Pese al inconveniente, las clases no se suspendieron, ya que desde la dirección se tomó la decisión de calefaccionar los espacios con calefactores eléctricos, además de solicitarles a los padres de los alumnos que los envíen bien abrigados.
La situación fue expuesta por la directora del Jardín 442, Analía González, quien explicó los problemas que vienen padeciendo desde principio de mayo cuando se rompió la primera bomba de la institución.
La directora escolar explicó que en otras oportunidades se optó por mudarse a otro lugar para continuar con el dictado de clases, aunque esto representa un gran movimiento ya que deben trasladar desde mobiliarios y materiales educativos hasta los utensilios de cocina, ya que se sirve la copa de leche.
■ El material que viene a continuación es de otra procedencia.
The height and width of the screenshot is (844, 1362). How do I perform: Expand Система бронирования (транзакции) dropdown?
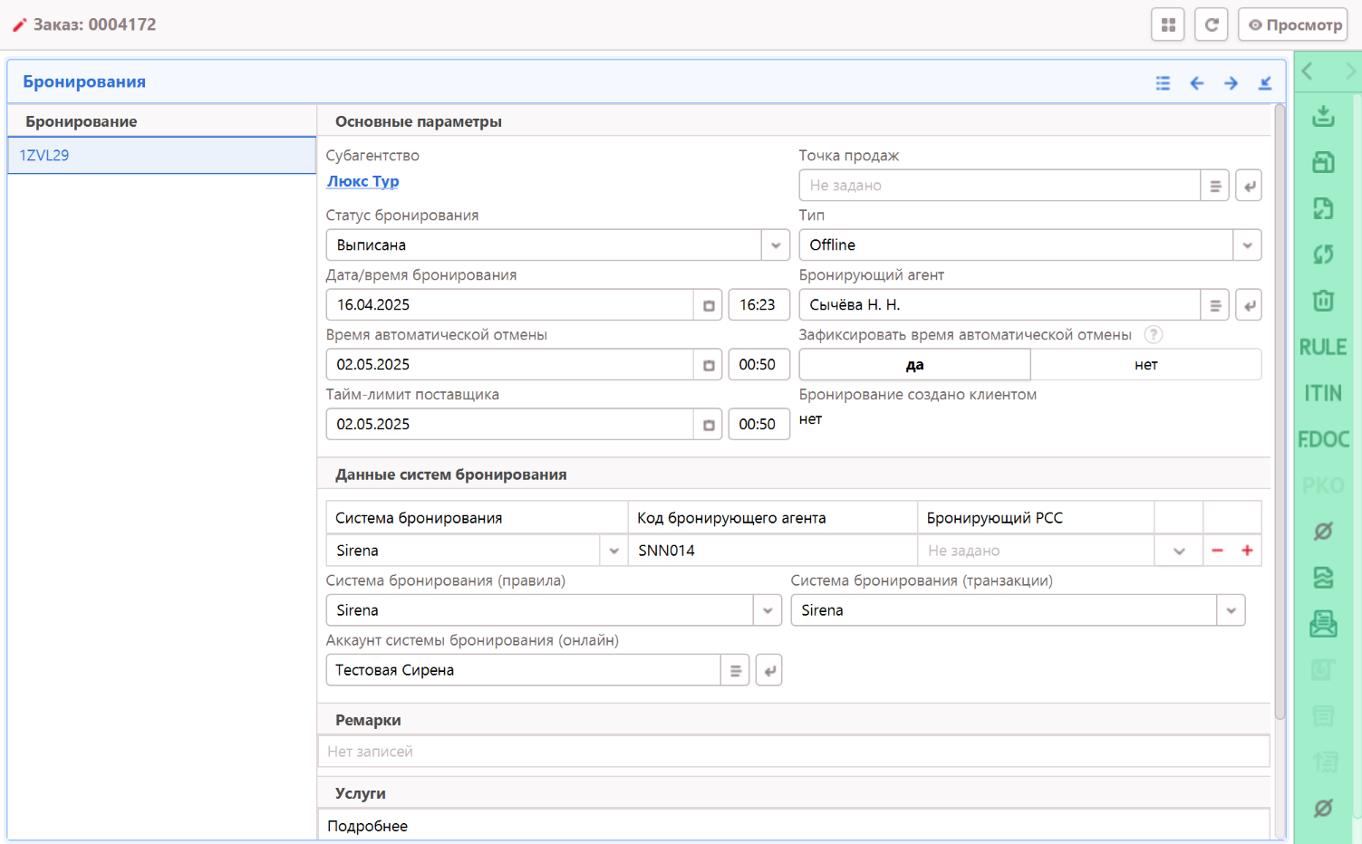coord(1231,610)
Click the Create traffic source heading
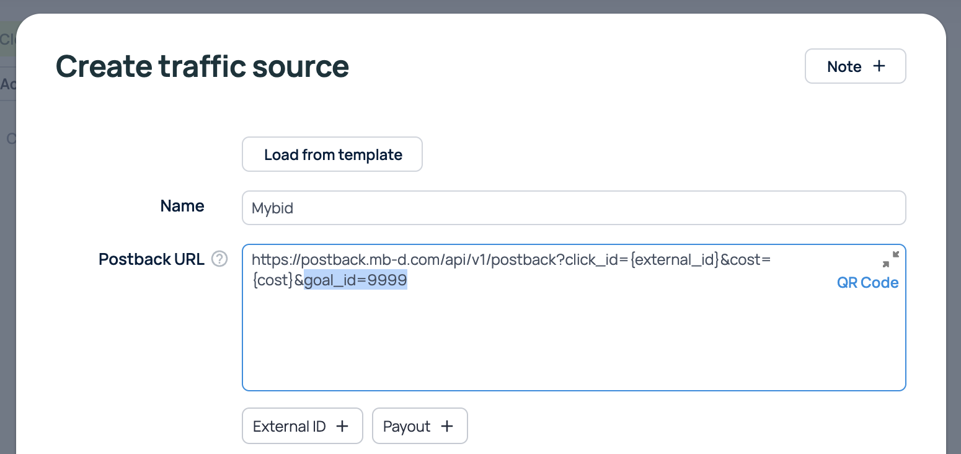 pyautogui.click(x=202, y=66)
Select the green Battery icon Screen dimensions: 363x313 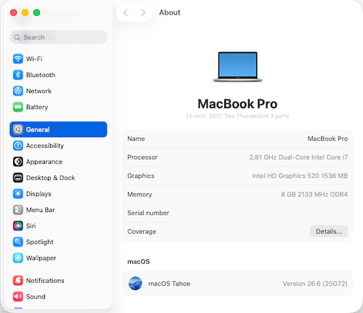pos(18,107)
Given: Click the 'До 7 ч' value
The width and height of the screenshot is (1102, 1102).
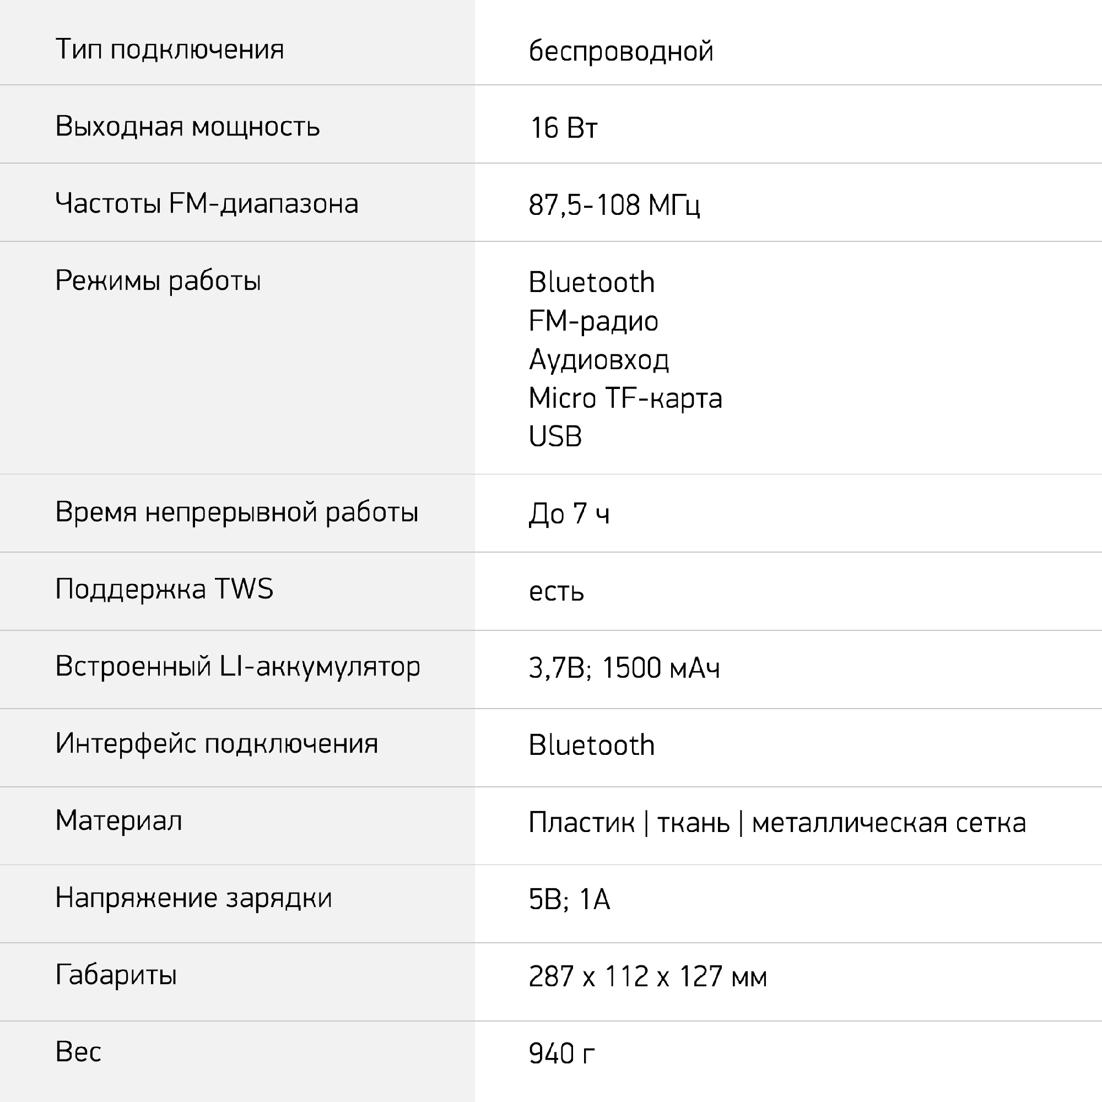Looking at the screenshot, I should click(x=569, y=514).
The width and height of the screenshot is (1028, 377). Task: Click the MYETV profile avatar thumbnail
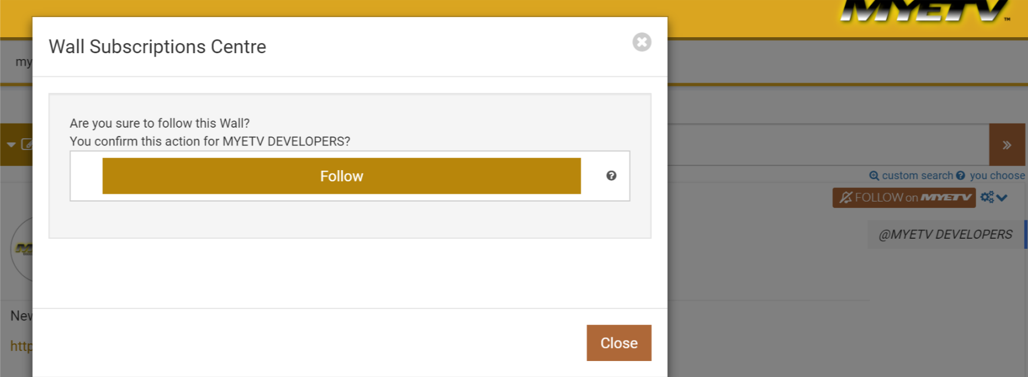click(22, 249)

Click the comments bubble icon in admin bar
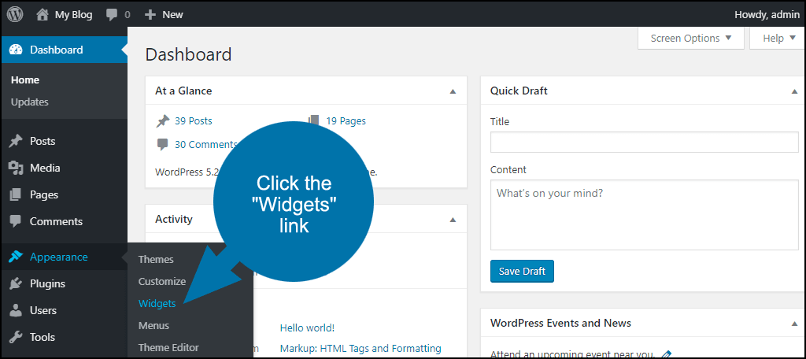point(113,14)
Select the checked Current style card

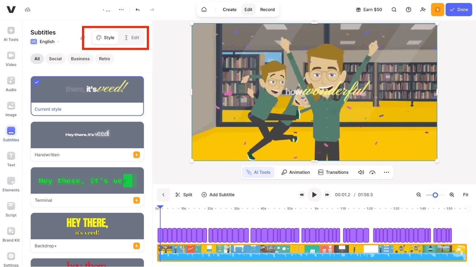tap(87, 96)
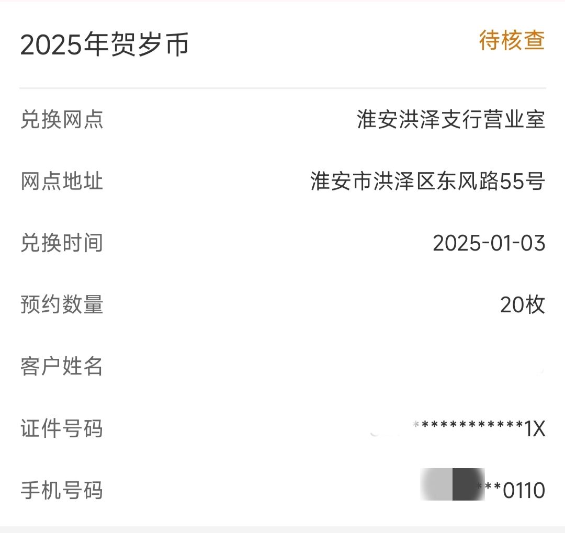Screen dimensions: 565x533
Task: Select the 证件号码 label
Action: [62, 428]
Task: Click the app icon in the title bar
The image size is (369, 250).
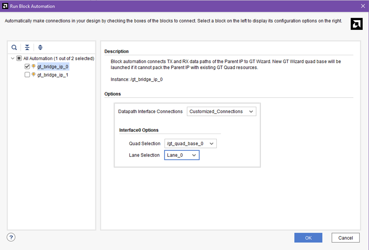Action: click(5, 6)
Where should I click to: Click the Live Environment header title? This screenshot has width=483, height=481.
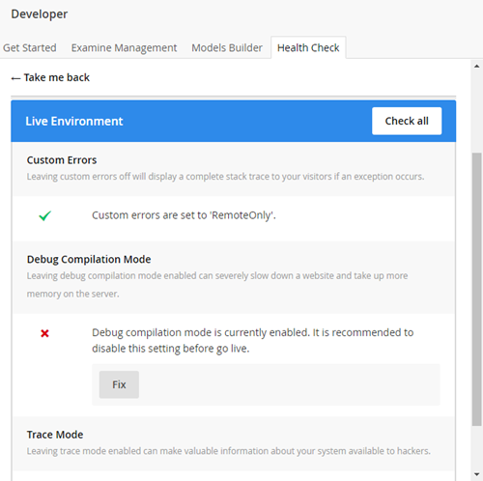coord(74,121)
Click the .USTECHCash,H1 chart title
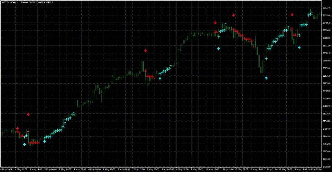This screenshot has height=172, width=332. click(x=10, y=2)
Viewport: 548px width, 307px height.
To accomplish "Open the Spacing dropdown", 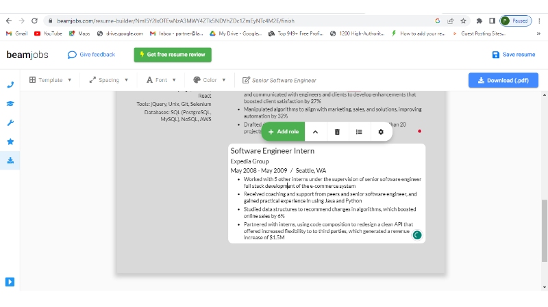I will 108,80.
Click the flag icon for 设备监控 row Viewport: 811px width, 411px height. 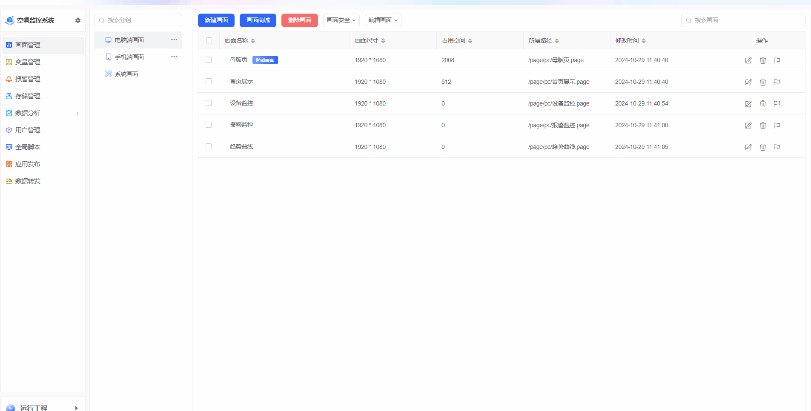click(777, 104)
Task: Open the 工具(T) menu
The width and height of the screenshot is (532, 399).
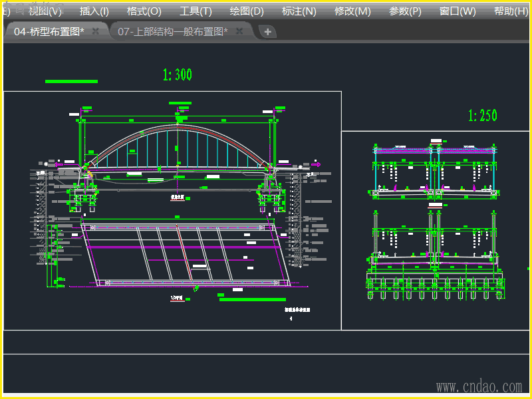Action: pos(196,11)
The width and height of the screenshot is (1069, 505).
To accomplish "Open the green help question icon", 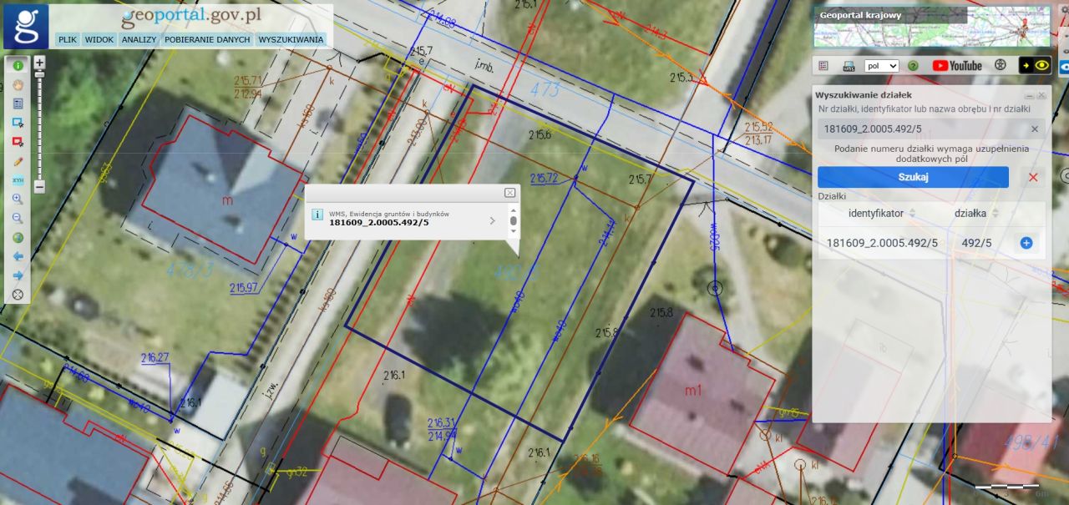I will pyautogui.click(x=913, y=66).
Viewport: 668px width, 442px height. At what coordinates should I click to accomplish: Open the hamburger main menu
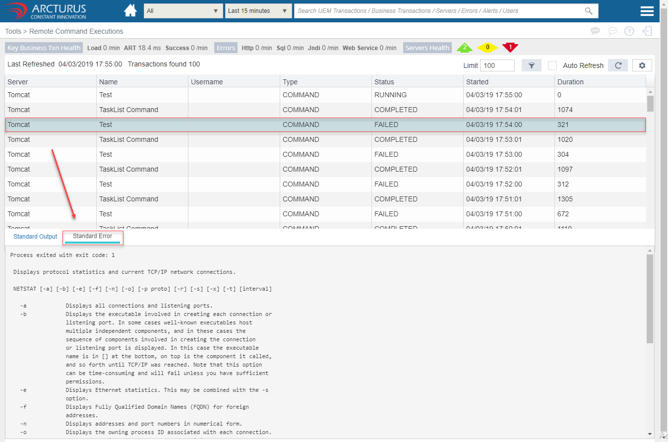(647, 11)
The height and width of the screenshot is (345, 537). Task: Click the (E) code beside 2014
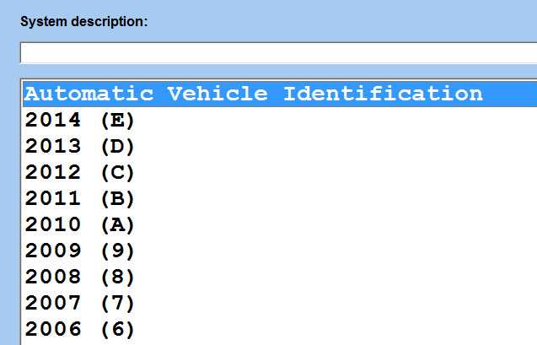pyautogui.click(x=117, y=121)
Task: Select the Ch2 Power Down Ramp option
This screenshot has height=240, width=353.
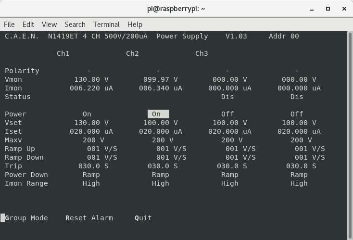Action: pyautogui.click(x=161, y=175)
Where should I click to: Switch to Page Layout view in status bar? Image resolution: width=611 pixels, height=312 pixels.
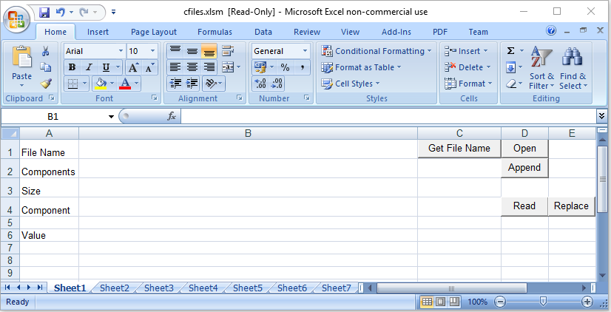[440, 302]
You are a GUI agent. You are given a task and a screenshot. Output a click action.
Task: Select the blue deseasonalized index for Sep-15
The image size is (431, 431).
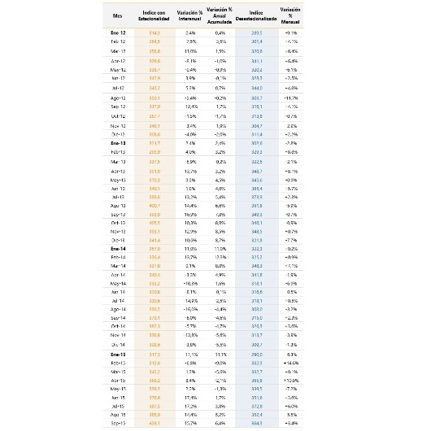[x=257, y=424]
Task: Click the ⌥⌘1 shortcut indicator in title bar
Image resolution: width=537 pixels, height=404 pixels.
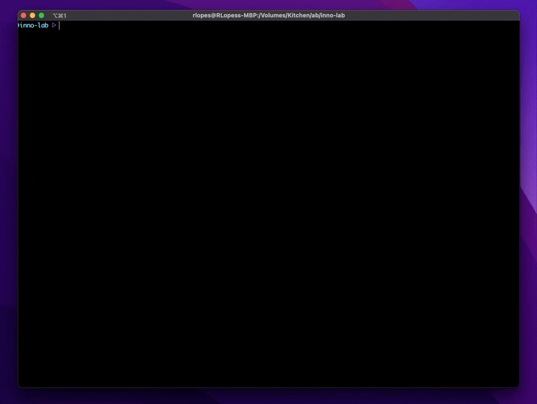Action: (x=59, y=16)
Explicó que por estos días donde las temperaturas no son tan bajas, se optó por seguir con el dictado de clases en la institución, aunque de persistir el problema deberán buscar otro espacio donde funcionar.
Aseguró que la situación ya fue notificada a la Supervisión de Escuelas.
Por su parte, Betiana Sosa, mamá de un alumno que concurre a esa escuela de nivel inicial, explicó que esta mañana optaron por manifestarse frente al establecimiento escolar, portando carteles, exigiendo una pronta solución.
Explicó que “los niños tienen clases, pero no tienen calefacción”, y pidió para que las autoridades brinden una pronta solución.